At sea level, a nitrogen molecule in the air has an average kinetic energy of \(6.2 \cdot 10^{-21}\) J. Its mass is \(4.7 \cdot 10^{-26} \mathrm{~kg}\). If the molecule could shoot straight up without colliding with other molecules, how high would it rise? What percentage of the Earth's radius is this height? What is the molecule's initial speed? (Assume that you can use \(g=9.81 \mathrm{~m} / \mathrm{s}^{2}\); although we'll see in Chapter 12 that this assumption may not be justified for this situation.

Short Answer

Expert verified
Also, what is its initial speed? Answer: The nitrogen molecule would rise approximately 1.346 x 10^5 m high, representing about 0.02114% of the Earth's radius. Its initial speed is approximately 391.62 m/s.

Step by step solution

01

Find the initial velocity of the molecule

We can find the initial velocity (v) using the kinetic energy formula: \(KE = \frac{1}{2} m \cdot v^2\) Where KE is the kinetic energy, m is the mass, and v is the velocity of the molecule.
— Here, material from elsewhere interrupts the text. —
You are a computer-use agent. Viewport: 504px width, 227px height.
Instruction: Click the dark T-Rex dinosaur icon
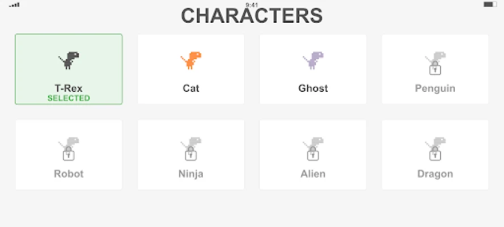69,60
Solving for v, we get: \(v = \sqrt{\frac{2 \cdot KE}{m}}\) Now, let's plug in the given values for KE and m: \(v = \sqrt{\frac{2 \cdot (6.2 \cdot 10^{-21} \mathrm{~J})}{(4.7 \cdot 10^{-26} \mathrm{~kg})}}\)
02

Calculate the initial velocity

By plugging in the values, we can now solve for v: \(v \approx \sqrt{\frac{2 \cdot (6.2 \cdot 10^{-21})}{(4.7 \cdot 10^{-26})}} \approx 391.62 \mathrm{~m}/\mathrm{s}\) The initial velocity of the nitrogen molecule is approximately 391.62 m/s.
03

Conservation of energy

We will use the conservation of energy principle, which states that the total mechanical energy (the sum of kinetic and potential energy) remains constant in the absence of any external forces. Let's call the maximum height h: At the starting point (sea level): KE = \(6.2 \cdot 10^{-21}\) J, PE = 0 At maximum height: KE = 0, PE = mgh Since the total energy remains constant, we can equate the sum of the kinetic and potential energy at the beginning to the sum at the maximum height of the molecule: \(KE_{initial} + PE_{initial} = KE_{final} + PE_{final}\)
04

Calculate the height (h)

By plugging in the known values and solving for h, we get: \((6.2 \cdot 10^{-21} \mathrm{~J}) = 0 + (4.7 \cdot 10^{-26} \mathrm{~kg}) \cdot (9.81 \mathrm{~m}/\mathrm{s^2}) \cdot h\) Solve for h: \(h \approx \frac{(6.2 \cdot 10^{-21})}{(4.7 \cdot 10^{-26}) \cdot 9.81} \approx 1.346 \cdot 10^{5} \mathrm{~m}\) The nitrogen molecule would rise up to approximately 1.346 x 10^5 m high.
05

Calculate the percentage of the Earth's radius

The Earth's radius is approximately 6,371,000 meters. To find the percentage of the Earth's radius of this height, we can calculate the ratio between the maximum height and the Earth's radius: \(percentage \approx \frac{1.346 \cdot 10^{5} \mathrm{~m}}{6,371,000 \mathrm{~m}} \cdot 100\) Now let's calculate the percentage: \(percentage \approx \frac{1.346 \cdot 10^{5}}{6,371,000} \cdot 100 \approx 2.114 \cdot 10^{-2}\%\) This height represents approximately 0.02114% of the Earth's radius. Summary: - The height the nitrogen molecule would rise is approximately 1.346 x 10^5 m. - This height represents about 0.02114% of the Earth's radius. - The initial speed of the molecule is approximately 391.62 m/s.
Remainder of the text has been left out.